▶ EXTRAIT:
L’Inrae a montré que sur cinq ans, les mélanges pour prairies les plus productifs et les plus stables sont ceux qui contiennent le plus de variétés différentes pour chacune des espèces présentes dans le mélange.

 © S. Bourgeois
© S. Bourgeois

L’Inrae de Lusignan dans la Vienne a publié récemment des résultats scientifiques très intéressants sur l’effet de la diversité intraspécifique, c’est-à-dire au sein de chaque espèce, pour la composition d’un mélange pour prairies. « Depuis 2015 (1), un essai est en place dans l’objectif d’évaluer son effet sur la production de biomasse, et de voir ce qu’on pouvait dire sur les mécanismes écologiques et évolutifs en jeu », a présenté Jean-Louis Durand, directeur de recherches à l’Inrae de Lusignan, à l’occasion d’une conférence de presse organisée par Jouffray-Drillaud. Cet essai était financé par l’Agence nationale de la recherche, piloté par Inrae et implanté au champ en microparcelles par Jouffray-Drillaud sur le site de Saint-Sauvent (Vienne).

▶ TÂCHES À RÉALISER:
(1) Selon l'extrait sur les mélanges pour prairies, sur quel site l'essai a-t-il été implanté au champ ?
(2) Rédigez la suite de l'extrait sur les mélanges pour prairies, s'il vous plaît, en reprenant après sa dernière phrase.

▶ DONNÉES FOURNIES:
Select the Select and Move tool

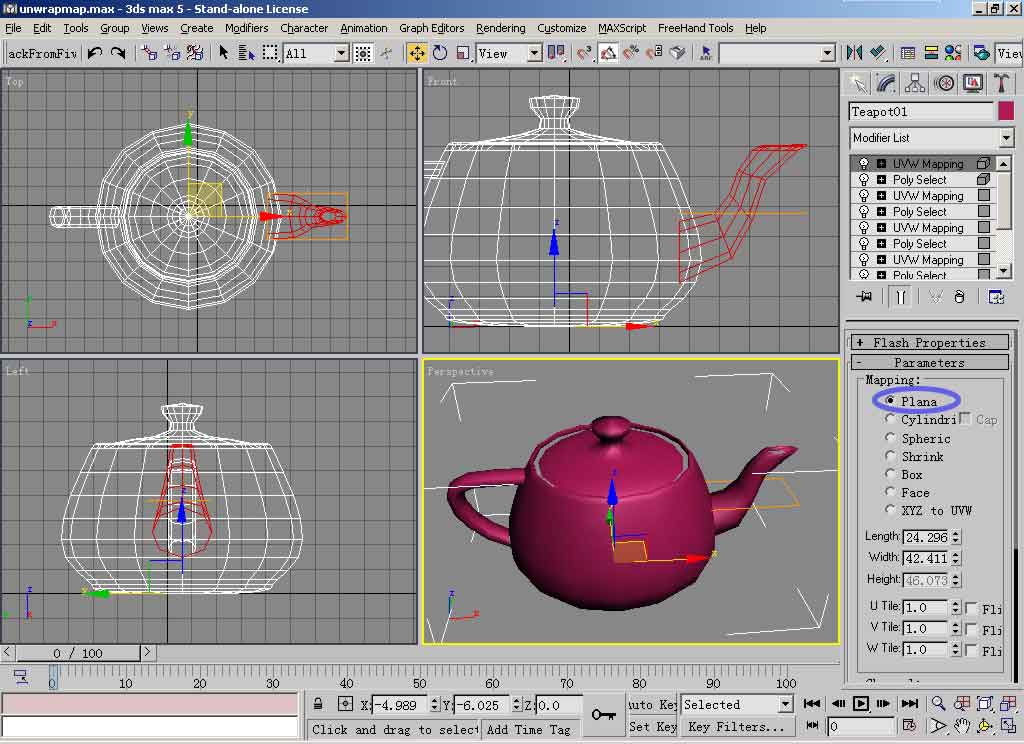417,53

==

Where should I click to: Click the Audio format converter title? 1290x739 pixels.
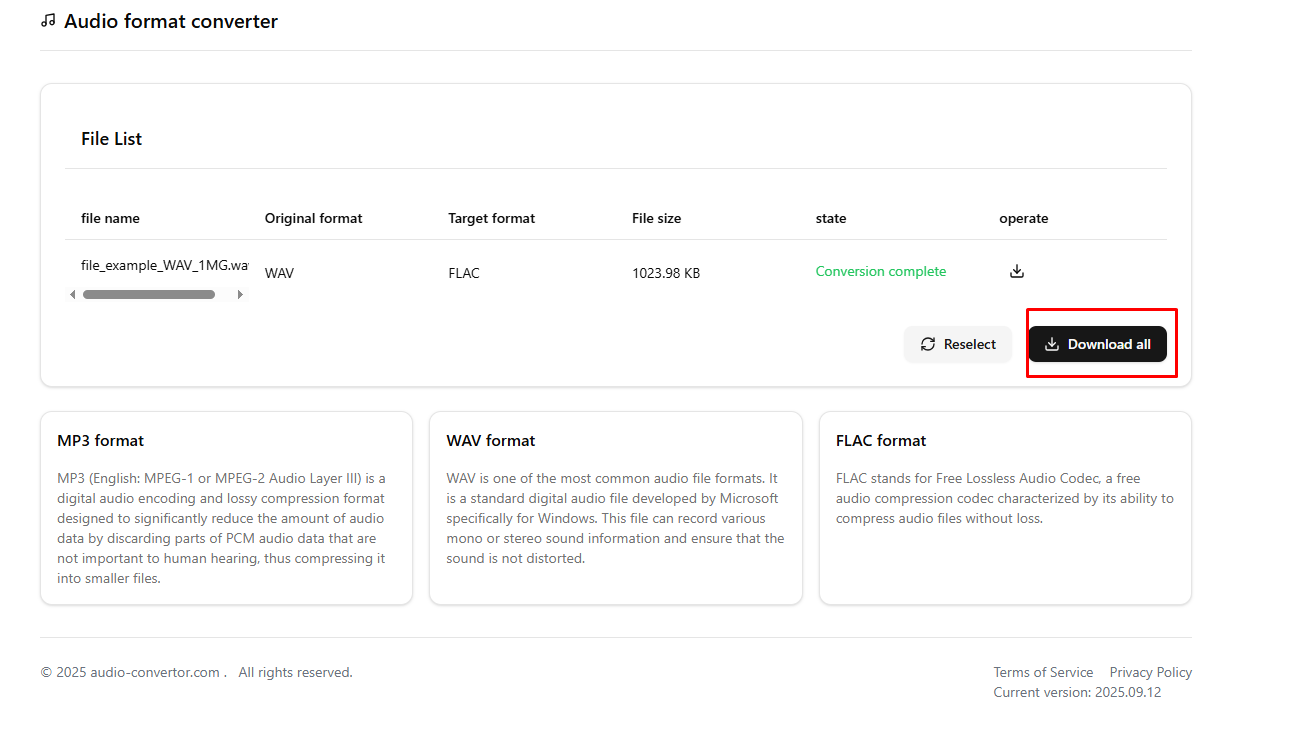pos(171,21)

▶ RÉPONSES ATTENDUES:
(1) Sur le site de Saint-Sauvent, dans la Vienne.

(2)
Cinq mélanges de ray-grass, dactyle, fétuque, luzerne, trèfle violet, lotier et trèfle blanc ont été composés avec la même proportion de chaque espèce. Les trois premiers mélanges ne comportaient qu’une seule variété pour chaque espèce. Le premier était un mélange commercialisé par Jouffray-Drillaud. Le second était un mélange constitué des variétés élites choisies au catalogue. Le troisième rassemblait des variétés de type méditerranéen. Le quatrième mélange a été construit avec trois variétés pour chaque espèce, en choisissant des variétés aux caractéristiques proches et supposées adaptées au contexte local. Enfin, le cinquième mélange rassemblait cinq ou six variétés pour chacune des sept espèces du mélange, ces variétés ayant été choisies pour présenter des types morphologiques très différents.

Sur les cinq années d’essai, qui ont été marquées par des épisodes de sécheresse, la production annuelle de biomasse a évolué de façon comparable pour tous les mélanges. Elle croit entre la première et la deuxième année puis baisse régulièrement. Ceci est attribué au vieillissement de la prairie et aux épisodes de sécheresse subis à plusieurs reprises pendant les cinq ans de l’expérimentation. La hiérarchie entre les cinq mélanges pour la production de biomasse est restée la même sur les cinq années. Le mélange commercial s’en sort très bien. Celui constitué de toutes les variétés élite est clairement en dessous des autres. Le cinquième mélange, celui qui est le plus complexe, s’est révélé statistiquement au-dessus de tous les autres pour la production annuelle de biomasse. Il s’est également distingué assez rapidement au cours du temps par son équilibre : sa composition dans les sept espèces est restée bien plus stable dans le temps que celle des autres mélanges.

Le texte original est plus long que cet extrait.